## Extracted entries

================================

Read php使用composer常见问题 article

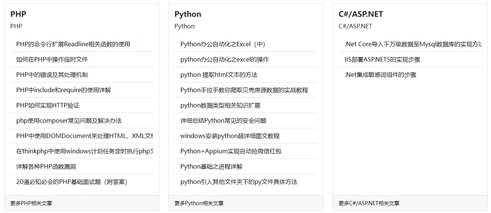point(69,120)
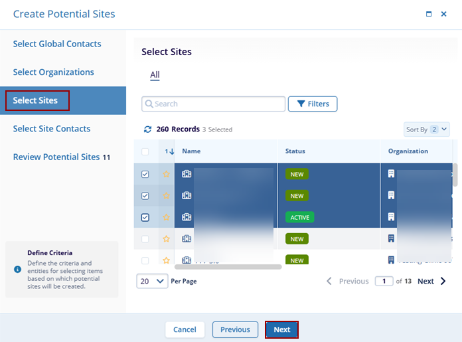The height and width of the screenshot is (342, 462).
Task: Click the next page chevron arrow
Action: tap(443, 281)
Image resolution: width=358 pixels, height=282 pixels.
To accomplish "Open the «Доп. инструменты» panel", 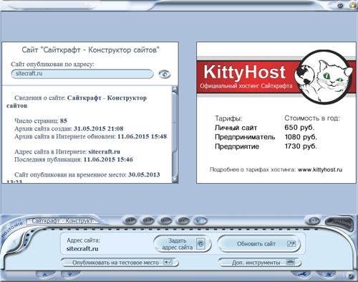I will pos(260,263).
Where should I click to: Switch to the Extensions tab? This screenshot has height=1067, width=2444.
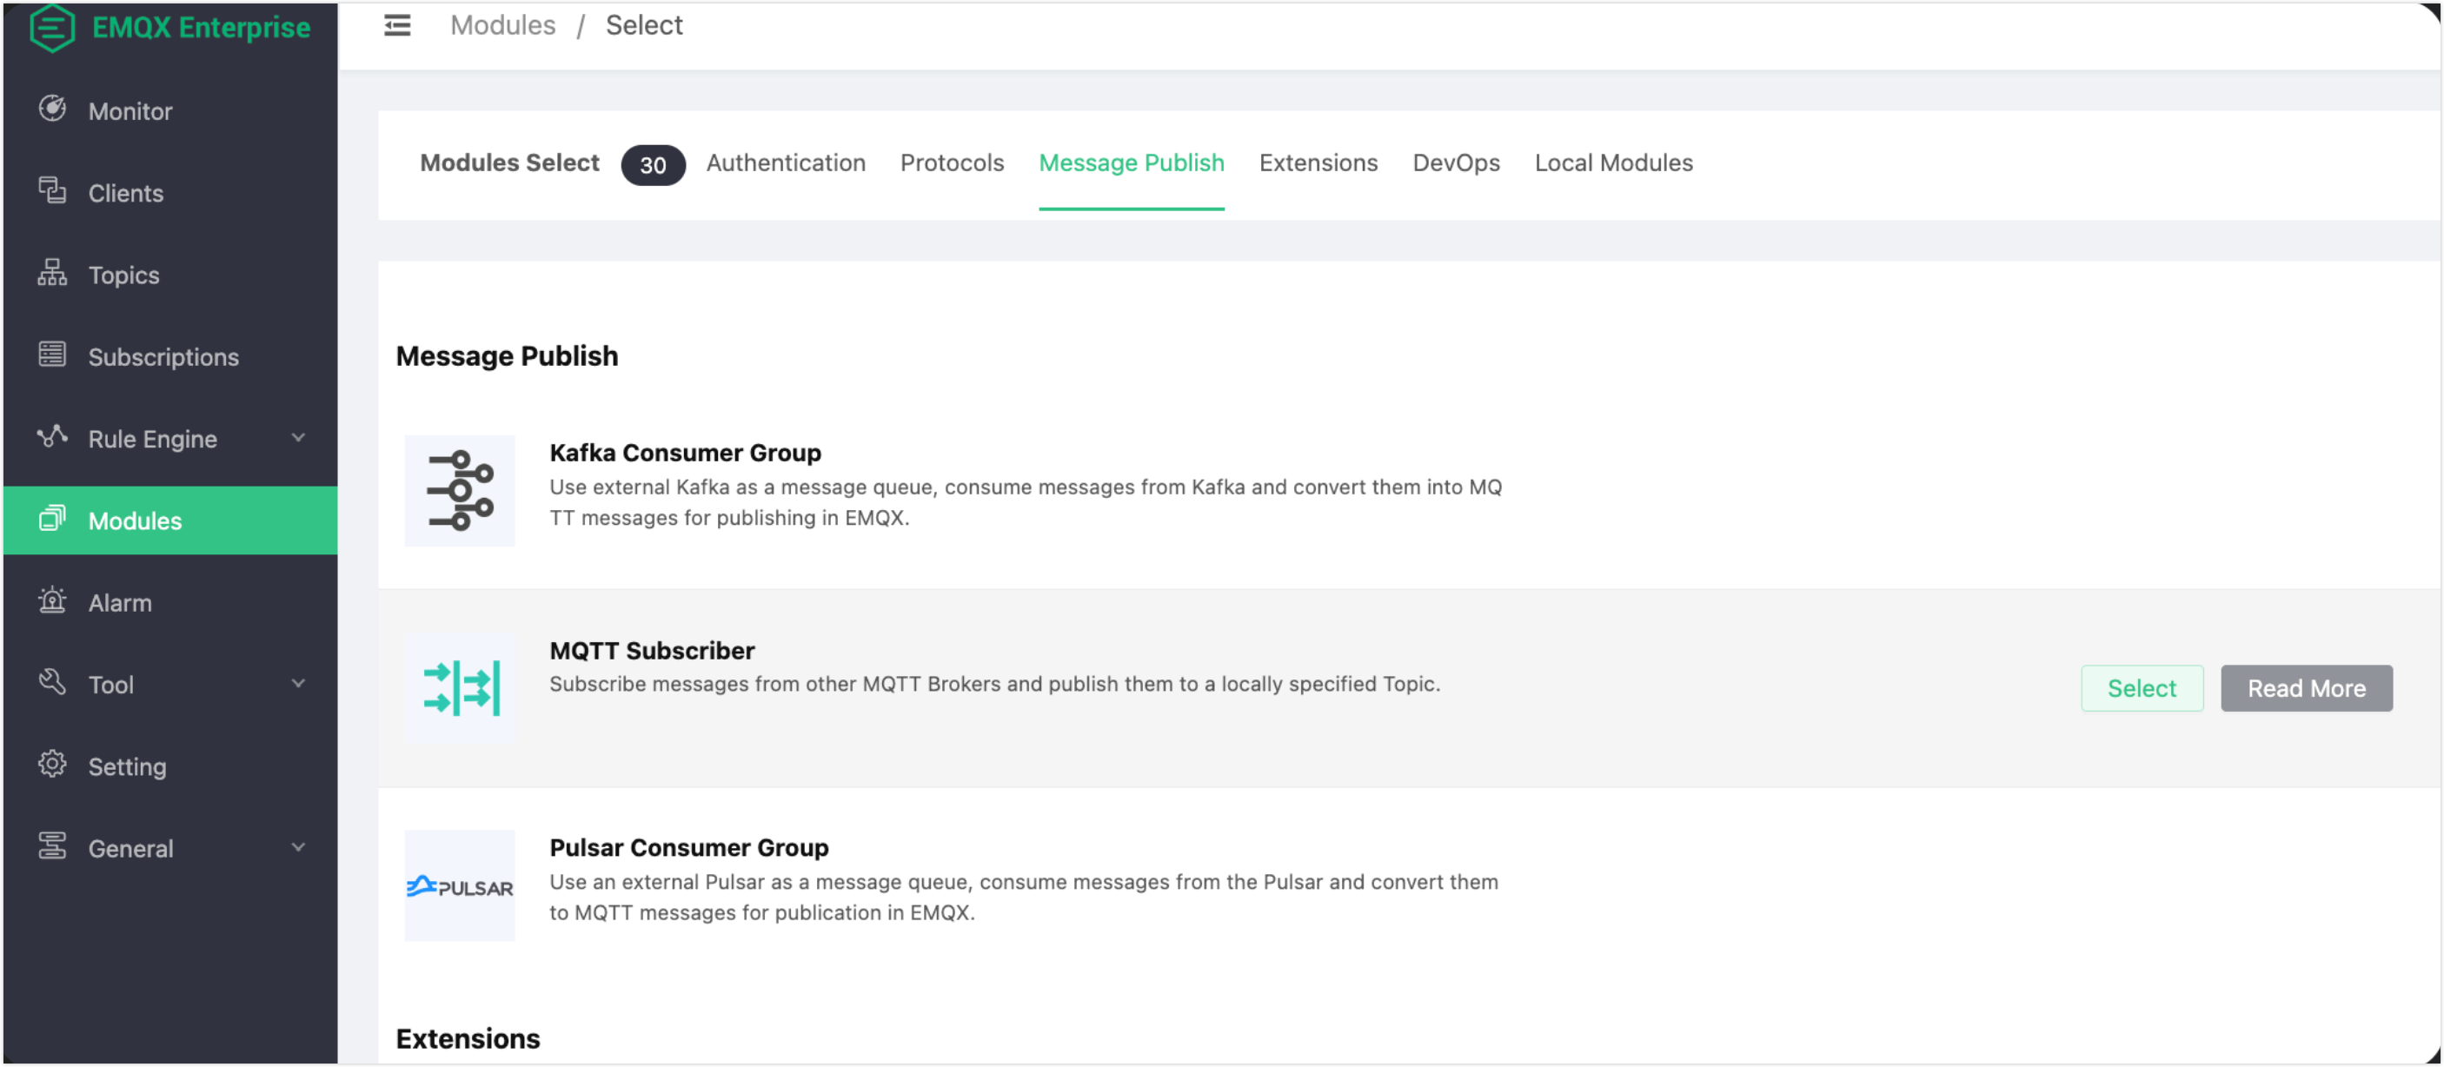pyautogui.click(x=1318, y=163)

================================

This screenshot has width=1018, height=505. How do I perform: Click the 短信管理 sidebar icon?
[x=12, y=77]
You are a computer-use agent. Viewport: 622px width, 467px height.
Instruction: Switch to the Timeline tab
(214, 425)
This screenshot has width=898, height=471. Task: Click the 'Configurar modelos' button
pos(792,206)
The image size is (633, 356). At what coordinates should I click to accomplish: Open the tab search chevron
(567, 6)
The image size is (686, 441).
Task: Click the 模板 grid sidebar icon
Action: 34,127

================================

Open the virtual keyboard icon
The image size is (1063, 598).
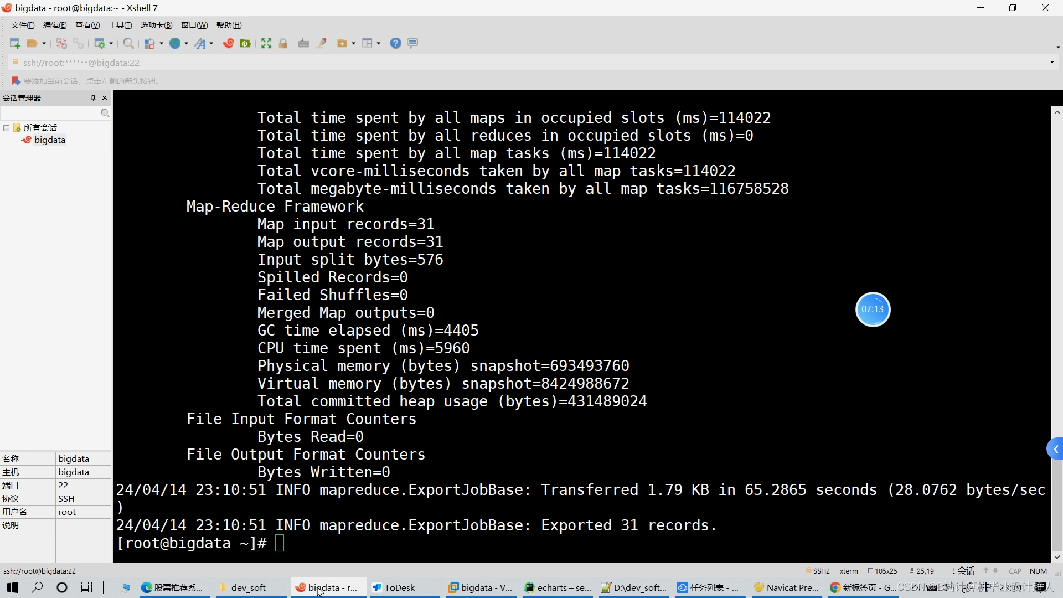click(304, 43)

================================

## The request
Copy out the stretch of the items from the line containing "This screenshot has width=1018, height=505." through the line containing "Action: 34,127", reproducing each line precisely.

## Finished answer
This screenshot has width=1018, height=505. How do I perform: Click the 短信管理 sidebar icon?
[x=12, y=77]
You are a computer-use agent. Viewport: 622px width, 467px height.
Instruction: Switch to the Timeline tab
(214, 425)
This screenshot has width=898, height=471. Task: Click the 'Configurar modelos' button
pos(792,206)
The image size is (633, 356). At what coordinates should I click to accomplish: Open the tab search chevron
(567, 6)
The image size is (686, 441).
Task: Click the 模板 grid sidebar icon
Action: 34,127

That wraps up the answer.